Does knowing the nth digit of $\pi$ help in finding the next digit? Obviously, we can generate as many digits of $\pi$ as we please, but is there any way to make use of knowing digit $n$ when seeking next digit of $\pi$?
 A: That depends, perhaps, on which kinds of "help" you're willing to accept.
$\pi$ is widely expected to be normal in all bases. If this is true, an arguable answer to your question would be "no": In a precise technical sense, knowing one digit of $\pi$ tells you nothing about what the next digit is. If you pick a digit position at random, every digit is equally likely to be there no matter what the preceding digit is.
(A caveat here is that nobody has been able to prove that $\pi$ is normal; we mostly believe it is because nobody has been able to suggest a good reason it wouldn't be normal either, and the trillions of digits that have been computed so far sure look like it's normal in base 10).
On the other hand, some possible algorithms for approximating $\pi$ can be sped up very slightly by knowing any one of the previous digits.
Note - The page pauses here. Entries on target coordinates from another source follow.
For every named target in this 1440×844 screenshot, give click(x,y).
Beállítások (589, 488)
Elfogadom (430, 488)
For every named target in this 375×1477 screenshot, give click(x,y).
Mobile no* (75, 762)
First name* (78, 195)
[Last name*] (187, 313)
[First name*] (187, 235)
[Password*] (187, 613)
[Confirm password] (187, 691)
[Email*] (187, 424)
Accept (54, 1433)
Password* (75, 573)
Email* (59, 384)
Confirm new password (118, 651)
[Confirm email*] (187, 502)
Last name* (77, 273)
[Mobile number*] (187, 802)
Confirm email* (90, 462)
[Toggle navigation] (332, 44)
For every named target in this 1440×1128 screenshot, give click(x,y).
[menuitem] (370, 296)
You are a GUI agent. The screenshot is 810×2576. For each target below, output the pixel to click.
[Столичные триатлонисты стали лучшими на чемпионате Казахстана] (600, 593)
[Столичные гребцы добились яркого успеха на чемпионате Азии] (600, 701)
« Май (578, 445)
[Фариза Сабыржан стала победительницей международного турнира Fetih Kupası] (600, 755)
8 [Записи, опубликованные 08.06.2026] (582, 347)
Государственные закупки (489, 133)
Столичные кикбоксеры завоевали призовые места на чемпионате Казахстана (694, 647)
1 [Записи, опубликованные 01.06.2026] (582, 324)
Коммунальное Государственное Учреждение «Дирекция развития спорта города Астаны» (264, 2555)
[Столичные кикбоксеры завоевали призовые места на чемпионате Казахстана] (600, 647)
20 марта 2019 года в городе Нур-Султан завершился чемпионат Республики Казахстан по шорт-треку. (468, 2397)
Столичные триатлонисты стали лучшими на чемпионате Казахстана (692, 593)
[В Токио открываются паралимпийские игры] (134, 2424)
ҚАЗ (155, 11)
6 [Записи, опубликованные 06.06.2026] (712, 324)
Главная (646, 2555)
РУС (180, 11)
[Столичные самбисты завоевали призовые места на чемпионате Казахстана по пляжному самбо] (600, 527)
For example, suppose you compute $\pi$ by bisection, based on testing whether candidates are greater or smaller than $\pi$ (say, by computing $\cos\frac x2$ for each candidate $x$ using the power series), knowing a digit in advance can allow you to narrow the candidate interval to get the next digit right without any work once during the entire computation. However, the most efficient known methods for computing $\pi$ are not directly amenable to this optimization anyway -- choosing a method that can make use of the next-to-last digit would be a net loss in efficiency.